··· Given information ···

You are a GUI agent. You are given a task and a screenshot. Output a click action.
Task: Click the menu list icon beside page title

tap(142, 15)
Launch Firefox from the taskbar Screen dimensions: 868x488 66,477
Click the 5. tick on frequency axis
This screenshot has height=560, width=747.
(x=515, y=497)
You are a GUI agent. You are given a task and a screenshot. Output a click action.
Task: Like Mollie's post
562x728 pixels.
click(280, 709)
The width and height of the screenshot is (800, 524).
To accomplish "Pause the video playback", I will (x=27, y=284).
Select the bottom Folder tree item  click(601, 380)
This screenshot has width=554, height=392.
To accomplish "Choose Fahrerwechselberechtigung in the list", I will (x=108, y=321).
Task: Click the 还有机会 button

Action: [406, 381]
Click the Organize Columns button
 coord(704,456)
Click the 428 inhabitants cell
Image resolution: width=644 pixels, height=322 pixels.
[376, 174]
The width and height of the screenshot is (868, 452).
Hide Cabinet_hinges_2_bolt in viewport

···

To do: Could you restate word for word the lines above, from the one that contains "Task: Click the menu" through the one that contains "This screenshot has width=554, height=392.", and no others?

Answer to the problem:
Task: Click the menu list icon beside page title

tap(142, 15)
Launch Firefox from the taskbar Screen dimensions: 868x488 66,477
Click the 5. tick on frequency axis
This screenshot has height=560, width=747.
(x=515, y=497)
You are a GUI agent. You are given a task and a screenshot. Output a click action.
Task: Like Mollie's post
562x728 pixels.
click(280, 709)
The width and height of the screenshot is (800, 524).
To accomplish "Pause the video playback", I will (x=27, y=284).
Select the bottom Folder tree item  click(601, 380)
This screenshot has width=554, height=392.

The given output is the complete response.